Za nami połowa lipca, jedna czwarta wakacji. Rześkie powietrze o temperaturze oscylującej w granicach 10-13 stopni sprzyja spacerom, i lekturze. Na swój czas czekała druga książka z ostatniej dostawy z Nieśpiesznego - Joanny Jurgi „Szałas na hałas”. I się doczekała.
Wśród zapachu bazylii i mięty, z widokiem na krzaczki rozmarynu odbyłam tym razem podróż w rejony zupełnie nieznane. I nie była to podróż łatwa.
To książka zupełnie inna niż dotychczasowe. I zupełnie inna niż się spodziewałam po wydawniczych wprowadzeniach. I to nie jest książka dla każdego rodzica, jak to było z dotychczasowymi pozycjami Nieśpiesznego.

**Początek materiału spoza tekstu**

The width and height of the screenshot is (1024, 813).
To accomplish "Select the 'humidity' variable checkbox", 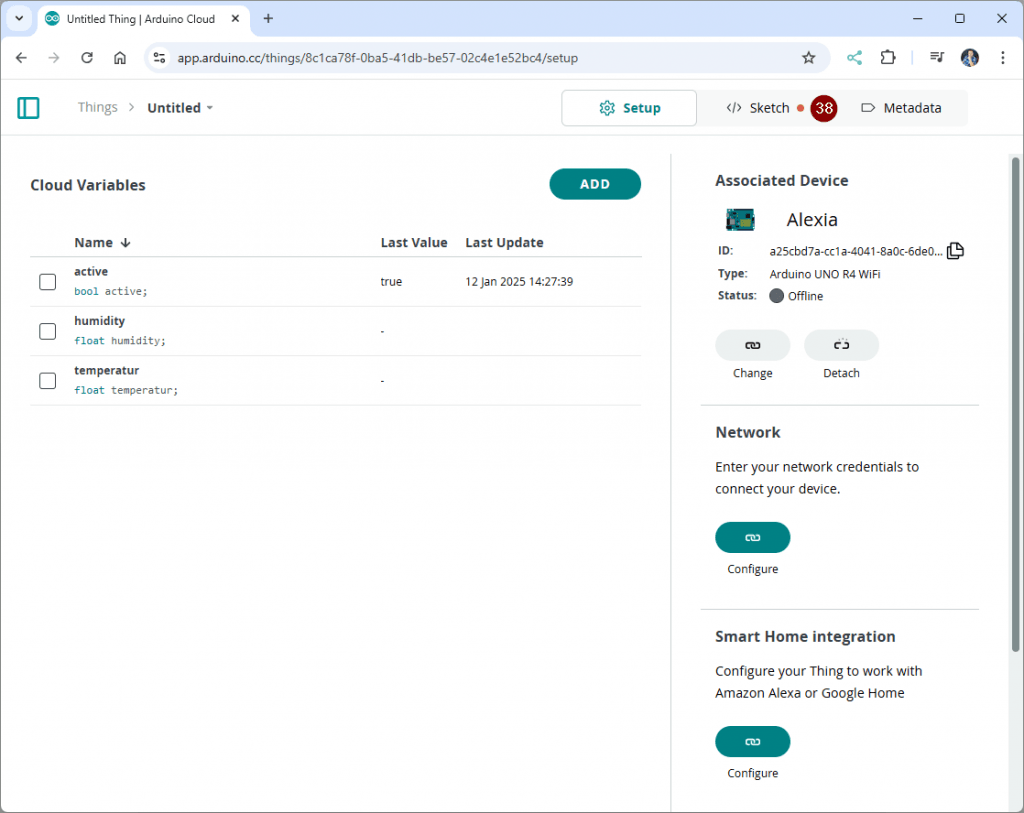I will 47,331.
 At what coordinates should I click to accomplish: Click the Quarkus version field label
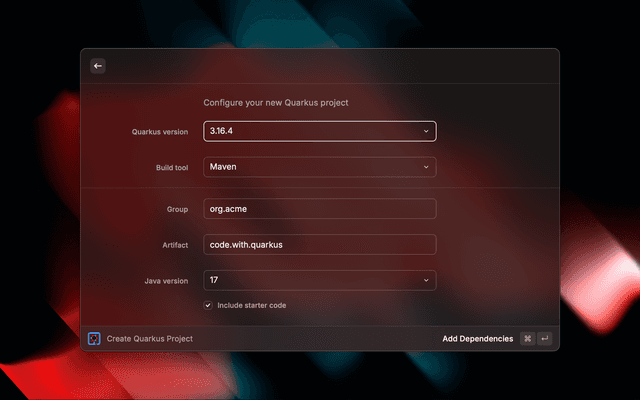coord(160,132)
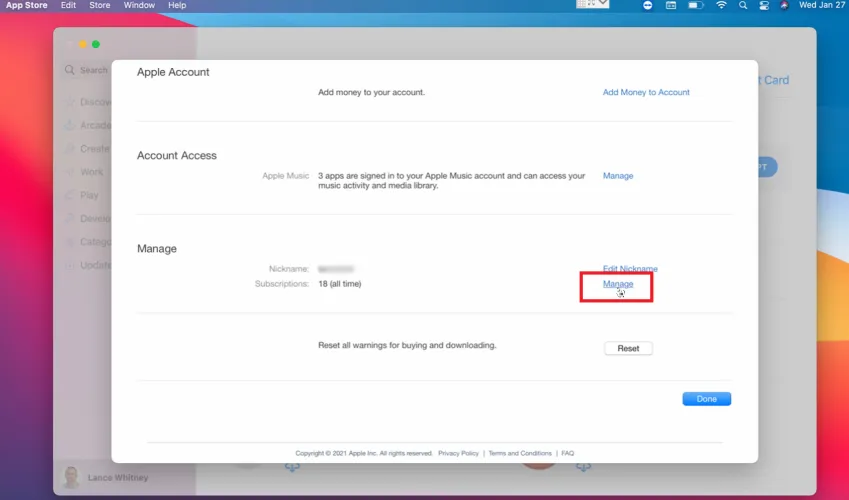Click the Create icon in sidebar

70,149
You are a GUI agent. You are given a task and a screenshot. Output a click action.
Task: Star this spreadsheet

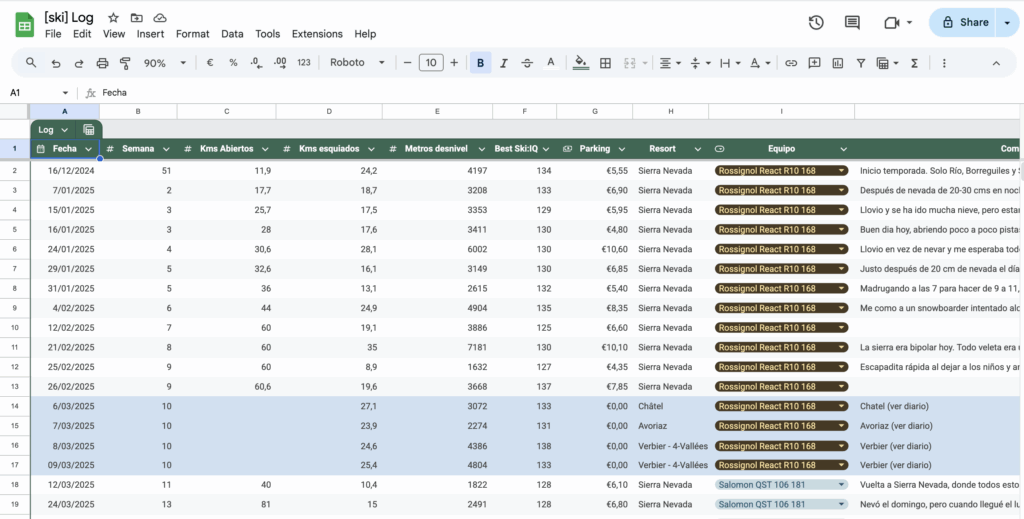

I dlatego nic wam o niej nie napiszę.
Bo mam po niej mętlik w głowie i żeby go opisać musiał bym napisać drugą książkę. Ja czuję się po przeczytaniu tej książki źle. Z jednej strony przeciążona kontekstami, do których musiałam docierać nie porzucając komputera, z drugiej - moje podróże w kosmos zakończyły się kacem moralnym i mnóstwem wątpliwości. O człowieku, o kondycji ludzkości.
Ale to tylko moje osobiste wrażenia. Być może mam po prostu taki dzień.
Pomiędzy tymi stronami jest obszar ze sporą dawką praktycznego spojrzenia na ludzkie zmysły, na bodźce, na kształtowanie przestrzeni (domowej, społecznej, publicznej) tak, by zapewnić komfort i bezpieczeństwo jej użytkowników.
Zachęcam do zmierzenia się z tą publikacją.
Choćby tylko dla tych nowych, innych doświadczeń.